- [Dataset entries]
◇ ◇ ◇ ◇ ◇

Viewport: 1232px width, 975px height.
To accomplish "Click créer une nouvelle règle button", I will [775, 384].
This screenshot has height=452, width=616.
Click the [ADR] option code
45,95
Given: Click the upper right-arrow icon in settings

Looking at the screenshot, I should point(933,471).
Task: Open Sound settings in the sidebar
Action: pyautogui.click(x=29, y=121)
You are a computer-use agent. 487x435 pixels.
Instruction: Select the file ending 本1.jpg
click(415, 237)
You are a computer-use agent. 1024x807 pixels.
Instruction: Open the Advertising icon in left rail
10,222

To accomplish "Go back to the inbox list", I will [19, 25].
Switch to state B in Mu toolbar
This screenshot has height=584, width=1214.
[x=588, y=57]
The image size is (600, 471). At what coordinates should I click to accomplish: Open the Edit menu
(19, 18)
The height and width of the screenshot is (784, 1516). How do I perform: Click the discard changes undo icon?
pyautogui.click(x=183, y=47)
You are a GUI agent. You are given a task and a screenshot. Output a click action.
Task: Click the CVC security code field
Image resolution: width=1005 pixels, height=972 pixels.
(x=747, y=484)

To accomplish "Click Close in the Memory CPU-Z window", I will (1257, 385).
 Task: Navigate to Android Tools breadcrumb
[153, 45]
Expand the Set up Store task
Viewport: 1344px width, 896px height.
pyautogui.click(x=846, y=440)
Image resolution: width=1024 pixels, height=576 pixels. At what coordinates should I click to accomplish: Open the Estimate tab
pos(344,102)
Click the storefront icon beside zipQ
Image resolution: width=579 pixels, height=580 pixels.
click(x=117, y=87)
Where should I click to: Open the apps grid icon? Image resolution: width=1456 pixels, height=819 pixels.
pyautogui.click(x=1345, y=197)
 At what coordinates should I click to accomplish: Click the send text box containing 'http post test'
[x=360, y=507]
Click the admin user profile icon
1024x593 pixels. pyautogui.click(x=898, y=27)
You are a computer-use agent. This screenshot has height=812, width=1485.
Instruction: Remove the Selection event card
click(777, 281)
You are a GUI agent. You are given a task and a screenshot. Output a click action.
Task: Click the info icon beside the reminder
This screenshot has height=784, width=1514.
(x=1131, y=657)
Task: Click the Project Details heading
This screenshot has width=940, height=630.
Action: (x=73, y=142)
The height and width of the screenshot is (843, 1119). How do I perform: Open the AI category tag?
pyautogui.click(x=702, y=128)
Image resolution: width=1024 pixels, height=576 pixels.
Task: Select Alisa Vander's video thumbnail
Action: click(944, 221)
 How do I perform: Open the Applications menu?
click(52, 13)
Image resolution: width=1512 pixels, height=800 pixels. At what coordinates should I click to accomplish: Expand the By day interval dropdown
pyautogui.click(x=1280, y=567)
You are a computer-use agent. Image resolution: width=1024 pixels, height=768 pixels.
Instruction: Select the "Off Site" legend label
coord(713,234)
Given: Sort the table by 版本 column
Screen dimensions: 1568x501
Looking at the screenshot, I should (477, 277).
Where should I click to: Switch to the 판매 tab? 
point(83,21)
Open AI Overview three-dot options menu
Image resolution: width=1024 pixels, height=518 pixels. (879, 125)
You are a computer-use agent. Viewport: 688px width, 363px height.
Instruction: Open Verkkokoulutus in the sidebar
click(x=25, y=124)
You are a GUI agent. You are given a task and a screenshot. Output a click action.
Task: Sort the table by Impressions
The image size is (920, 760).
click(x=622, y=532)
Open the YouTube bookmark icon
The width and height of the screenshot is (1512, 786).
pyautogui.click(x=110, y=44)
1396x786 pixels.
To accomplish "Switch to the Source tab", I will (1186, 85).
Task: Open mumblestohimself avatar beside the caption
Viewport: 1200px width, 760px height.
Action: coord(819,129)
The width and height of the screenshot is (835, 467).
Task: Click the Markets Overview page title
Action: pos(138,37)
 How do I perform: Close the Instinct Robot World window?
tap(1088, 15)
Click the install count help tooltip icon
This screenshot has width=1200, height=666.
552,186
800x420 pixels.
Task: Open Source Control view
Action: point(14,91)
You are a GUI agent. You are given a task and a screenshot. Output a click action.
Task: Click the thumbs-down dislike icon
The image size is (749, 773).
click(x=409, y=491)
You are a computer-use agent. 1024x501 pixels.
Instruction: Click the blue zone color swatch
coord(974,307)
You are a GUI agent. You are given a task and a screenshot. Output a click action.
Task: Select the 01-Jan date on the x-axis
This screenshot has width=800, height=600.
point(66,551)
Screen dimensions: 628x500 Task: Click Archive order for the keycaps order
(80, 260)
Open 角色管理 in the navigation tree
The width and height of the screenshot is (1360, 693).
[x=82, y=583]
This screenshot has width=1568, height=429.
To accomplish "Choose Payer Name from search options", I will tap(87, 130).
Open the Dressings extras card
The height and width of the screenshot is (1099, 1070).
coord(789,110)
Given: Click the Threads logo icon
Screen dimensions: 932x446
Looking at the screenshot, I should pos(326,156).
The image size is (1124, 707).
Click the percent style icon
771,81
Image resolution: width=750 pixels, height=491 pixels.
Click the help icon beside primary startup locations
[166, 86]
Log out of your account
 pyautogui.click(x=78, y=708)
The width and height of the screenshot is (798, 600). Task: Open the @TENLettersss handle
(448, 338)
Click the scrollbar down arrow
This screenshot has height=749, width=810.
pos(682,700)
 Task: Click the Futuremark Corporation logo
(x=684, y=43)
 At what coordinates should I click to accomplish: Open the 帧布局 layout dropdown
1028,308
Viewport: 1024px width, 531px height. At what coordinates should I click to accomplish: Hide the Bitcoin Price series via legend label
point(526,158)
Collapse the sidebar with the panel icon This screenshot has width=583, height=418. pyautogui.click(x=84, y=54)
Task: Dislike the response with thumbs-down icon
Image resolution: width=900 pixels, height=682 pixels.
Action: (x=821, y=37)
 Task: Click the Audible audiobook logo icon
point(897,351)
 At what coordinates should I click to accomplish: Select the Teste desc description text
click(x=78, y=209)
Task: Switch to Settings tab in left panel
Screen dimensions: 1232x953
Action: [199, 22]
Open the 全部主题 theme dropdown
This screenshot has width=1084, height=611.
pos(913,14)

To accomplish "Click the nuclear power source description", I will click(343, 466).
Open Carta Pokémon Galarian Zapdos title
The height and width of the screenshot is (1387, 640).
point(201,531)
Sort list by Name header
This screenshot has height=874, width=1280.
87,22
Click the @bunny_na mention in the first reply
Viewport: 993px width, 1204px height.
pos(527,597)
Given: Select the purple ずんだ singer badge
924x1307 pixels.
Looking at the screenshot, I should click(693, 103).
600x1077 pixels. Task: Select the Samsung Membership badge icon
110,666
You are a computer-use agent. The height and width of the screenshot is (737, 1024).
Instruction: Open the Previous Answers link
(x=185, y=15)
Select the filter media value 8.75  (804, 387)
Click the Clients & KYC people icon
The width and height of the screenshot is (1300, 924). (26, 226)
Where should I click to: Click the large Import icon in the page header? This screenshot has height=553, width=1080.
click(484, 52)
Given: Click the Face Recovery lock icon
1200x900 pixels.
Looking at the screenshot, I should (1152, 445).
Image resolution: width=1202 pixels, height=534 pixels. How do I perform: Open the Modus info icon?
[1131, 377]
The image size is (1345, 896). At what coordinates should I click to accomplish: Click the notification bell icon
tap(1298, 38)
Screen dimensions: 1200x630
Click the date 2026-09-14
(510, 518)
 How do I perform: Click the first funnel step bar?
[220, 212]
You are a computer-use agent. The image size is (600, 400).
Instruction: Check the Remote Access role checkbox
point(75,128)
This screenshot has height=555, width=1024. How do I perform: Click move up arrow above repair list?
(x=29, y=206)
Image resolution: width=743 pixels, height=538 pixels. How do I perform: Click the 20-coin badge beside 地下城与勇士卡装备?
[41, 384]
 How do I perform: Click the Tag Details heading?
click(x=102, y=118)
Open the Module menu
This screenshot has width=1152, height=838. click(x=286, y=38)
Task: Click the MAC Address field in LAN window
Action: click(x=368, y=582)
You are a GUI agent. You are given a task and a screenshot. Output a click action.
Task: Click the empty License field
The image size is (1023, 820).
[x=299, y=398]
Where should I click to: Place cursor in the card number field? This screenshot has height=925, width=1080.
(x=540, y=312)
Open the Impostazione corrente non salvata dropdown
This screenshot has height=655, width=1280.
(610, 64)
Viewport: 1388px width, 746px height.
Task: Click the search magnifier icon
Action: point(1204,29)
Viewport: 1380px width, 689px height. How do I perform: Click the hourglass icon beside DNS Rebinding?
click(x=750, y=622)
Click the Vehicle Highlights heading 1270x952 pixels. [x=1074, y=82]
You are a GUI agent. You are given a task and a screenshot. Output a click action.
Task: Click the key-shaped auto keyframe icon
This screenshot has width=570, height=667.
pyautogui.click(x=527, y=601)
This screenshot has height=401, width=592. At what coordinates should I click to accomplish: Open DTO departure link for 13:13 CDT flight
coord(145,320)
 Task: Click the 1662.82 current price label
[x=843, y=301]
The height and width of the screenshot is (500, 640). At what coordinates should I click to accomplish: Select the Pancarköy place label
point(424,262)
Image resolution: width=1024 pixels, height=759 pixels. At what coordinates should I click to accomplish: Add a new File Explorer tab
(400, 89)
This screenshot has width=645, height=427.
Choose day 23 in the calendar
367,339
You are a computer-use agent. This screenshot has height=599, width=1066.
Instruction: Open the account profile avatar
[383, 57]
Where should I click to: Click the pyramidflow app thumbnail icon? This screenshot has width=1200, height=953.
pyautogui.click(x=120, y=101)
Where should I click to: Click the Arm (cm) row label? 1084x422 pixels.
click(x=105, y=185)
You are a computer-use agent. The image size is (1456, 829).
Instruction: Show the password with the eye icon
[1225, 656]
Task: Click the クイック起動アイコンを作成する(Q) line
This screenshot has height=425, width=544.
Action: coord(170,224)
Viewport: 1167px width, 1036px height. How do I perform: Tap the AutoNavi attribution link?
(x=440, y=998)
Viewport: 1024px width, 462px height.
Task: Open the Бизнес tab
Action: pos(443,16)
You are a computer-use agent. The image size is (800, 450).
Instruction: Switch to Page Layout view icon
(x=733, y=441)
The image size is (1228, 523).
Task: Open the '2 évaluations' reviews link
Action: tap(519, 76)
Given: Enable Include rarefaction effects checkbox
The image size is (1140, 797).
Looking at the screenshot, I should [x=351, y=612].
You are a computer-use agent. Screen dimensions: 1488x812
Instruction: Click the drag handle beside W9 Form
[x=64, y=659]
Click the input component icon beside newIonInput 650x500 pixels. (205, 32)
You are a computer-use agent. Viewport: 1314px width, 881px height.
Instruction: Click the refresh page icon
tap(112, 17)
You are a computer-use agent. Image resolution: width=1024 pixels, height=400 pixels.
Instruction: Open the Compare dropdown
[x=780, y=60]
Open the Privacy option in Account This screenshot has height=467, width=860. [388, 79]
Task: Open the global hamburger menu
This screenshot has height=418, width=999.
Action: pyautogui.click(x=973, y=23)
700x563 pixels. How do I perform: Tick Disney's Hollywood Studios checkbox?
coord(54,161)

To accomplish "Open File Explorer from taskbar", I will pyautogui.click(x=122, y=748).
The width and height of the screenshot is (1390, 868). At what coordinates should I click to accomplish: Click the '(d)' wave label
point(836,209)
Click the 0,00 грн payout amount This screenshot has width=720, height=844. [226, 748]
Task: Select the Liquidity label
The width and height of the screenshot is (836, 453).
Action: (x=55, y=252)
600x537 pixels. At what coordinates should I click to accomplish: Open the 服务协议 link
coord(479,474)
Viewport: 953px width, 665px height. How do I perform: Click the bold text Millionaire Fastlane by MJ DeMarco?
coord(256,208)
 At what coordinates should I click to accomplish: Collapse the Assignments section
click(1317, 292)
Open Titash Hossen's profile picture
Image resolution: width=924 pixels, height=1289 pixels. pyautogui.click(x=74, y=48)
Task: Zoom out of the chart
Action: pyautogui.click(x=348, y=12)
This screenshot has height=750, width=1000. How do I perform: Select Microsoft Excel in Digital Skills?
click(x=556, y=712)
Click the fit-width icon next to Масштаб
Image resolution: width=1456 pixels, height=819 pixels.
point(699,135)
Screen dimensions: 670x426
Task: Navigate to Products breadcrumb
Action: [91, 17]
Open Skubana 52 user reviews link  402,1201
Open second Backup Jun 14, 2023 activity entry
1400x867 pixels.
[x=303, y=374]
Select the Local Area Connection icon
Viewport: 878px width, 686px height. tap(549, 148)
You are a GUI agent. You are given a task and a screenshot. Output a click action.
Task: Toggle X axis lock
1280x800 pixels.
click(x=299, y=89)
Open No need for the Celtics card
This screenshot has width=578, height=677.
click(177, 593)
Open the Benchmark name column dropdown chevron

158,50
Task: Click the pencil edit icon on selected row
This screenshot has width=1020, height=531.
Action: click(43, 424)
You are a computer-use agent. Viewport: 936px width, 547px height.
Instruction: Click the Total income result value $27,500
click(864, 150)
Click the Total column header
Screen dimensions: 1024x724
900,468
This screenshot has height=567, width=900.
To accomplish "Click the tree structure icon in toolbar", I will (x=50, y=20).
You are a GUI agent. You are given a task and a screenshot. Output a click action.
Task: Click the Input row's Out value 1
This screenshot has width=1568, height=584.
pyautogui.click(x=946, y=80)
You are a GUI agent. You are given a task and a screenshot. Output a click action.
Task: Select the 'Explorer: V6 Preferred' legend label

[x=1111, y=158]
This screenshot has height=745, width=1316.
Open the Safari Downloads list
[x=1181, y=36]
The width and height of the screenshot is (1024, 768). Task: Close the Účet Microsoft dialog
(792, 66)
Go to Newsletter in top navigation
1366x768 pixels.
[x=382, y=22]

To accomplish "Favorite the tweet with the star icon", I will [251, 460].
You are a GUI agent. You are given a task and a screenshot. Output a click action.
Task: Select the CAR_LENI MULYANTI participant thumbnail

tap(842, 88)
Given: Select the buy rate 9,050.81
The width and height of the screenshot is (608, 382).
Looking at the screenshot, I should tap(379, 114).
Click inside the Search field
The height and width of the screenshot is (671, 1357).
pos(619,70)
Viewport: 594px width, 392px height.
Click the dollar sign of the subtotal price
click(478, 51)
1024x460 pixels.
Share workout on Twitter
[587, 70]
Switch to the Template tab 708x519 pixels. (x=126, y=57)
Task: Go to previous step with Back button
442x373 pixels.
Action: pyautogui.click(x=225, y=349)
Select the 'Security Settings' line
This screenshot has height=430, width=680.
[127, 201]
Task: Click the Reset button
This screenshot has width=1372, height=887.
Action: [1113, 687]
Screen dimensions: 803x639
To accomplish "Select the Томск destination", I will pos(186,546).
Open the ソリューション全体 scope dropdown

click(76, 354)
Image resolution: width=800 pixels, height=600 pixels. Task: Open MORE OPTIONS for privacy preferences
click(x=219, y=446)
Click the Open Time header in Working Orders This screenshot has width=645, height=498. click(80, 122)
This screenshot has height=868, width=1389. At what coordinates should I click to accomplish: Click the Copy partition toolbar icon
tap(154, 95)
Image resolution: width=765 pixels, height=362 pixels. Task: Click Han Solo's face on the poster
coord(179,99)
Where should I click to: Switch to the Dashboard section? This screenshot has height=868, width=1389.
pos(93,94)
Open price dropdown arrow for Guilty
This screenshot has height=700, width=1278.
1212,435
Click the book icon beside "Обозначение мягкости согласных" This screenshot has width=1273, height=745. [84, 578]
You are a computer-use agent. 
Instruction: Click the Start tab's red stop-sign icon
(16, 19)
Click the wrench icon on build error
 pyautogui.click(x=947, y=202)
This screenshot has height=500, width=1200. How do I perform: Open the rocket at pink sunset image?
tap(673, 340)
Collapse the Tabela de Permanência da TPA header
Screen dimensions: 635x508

◇ ◇ ◇ ◇ ◇

Copy the lines from the start of the data verbatim, stopping after the line containing "Task: Click the Project Details heading".

- [Output of the exercise]
Viewport: 1232px width, 975px height.
To accomplish "Click créer une nouvelle règle button", I will [775, 384].
This screenshot has height=452, width=616.
Click the [ADR] option code
45,95
Given: Click the upper right-arrow icon in settings

Looking at the screenshot, I should point(933,471).
Task: Open Sound settings in the sidebar
Action: pyautogui.click(x=29, y=121)
You are a computer-use agent. 487x435 pixels.
Instruction: Select the file ending 本1.jpg
click(415, 237)
You are a computer-use agent. 1024x807 pixels.
Instruction: Open the Advertising icon in left rail
10,222

To accomplish "Go back to the inbox list", I will [19, 25].
Switch to state B in Mu toolbar
This screenshot has height=584, width=1214.
[x=588, y=57]
The image size is (600, 471). At what coordinates should I click to accomplish: Open the Edit menu
(19, 18)
The height and width of the screenshot is (784, 1516). How do I perform: Click the discard changes undo icon?
pyautogui.click(x=183, y=47)
You are a GUI agent. You are given a task and a screenshot. Output a click action.
Task: Click the CVC security code field
Image resolution: width=1005 pixels, height=972 pixels.
(x=747, y=484)

To accomplish "Click Close in the Memory CPU-Z window", I will (1257, 385).
 Task: Navigate to Android Tools breadcrumb
[153, 45]
Expand the Set up Store task
Viewport: 1344px width, 896px height.
pyautogui.click(x=846, y=440)
Image resolution: width=1024 pixels, height=576 pixels. At what coordinates should I click to accomplish: Open the Estimate tab
pos(344,102)
Click the storefront icon beside zipQ
Image resolution: width=579 pixels, height=580 pixels.
click(x=117, y=87)
Where should I click to: Open the apps grid icon? Image resolution: width=1456 pixels, height=819 pixels.
pyautogui.click(x=1345, y=197)
 At what coordinates should I click to accomplish: Click the send text box containing 'http post test'
[x=360, y=507]
Click the admin user profile icon
1024x593 pixels. pyautogui.click(x=898, y=27)
You are a computer-use agent. This screenshot has height=812, width=1485.
Instruction: Remove the Selection event card
click(777, 281)
You are a GUI agent. You are given a task and a screenshot. Output a click action.
Task: Click the info icon beside the reminder
This screenshot has height=784, width=1514.
(x=1131, y=657)
Task: Click the Project Details heading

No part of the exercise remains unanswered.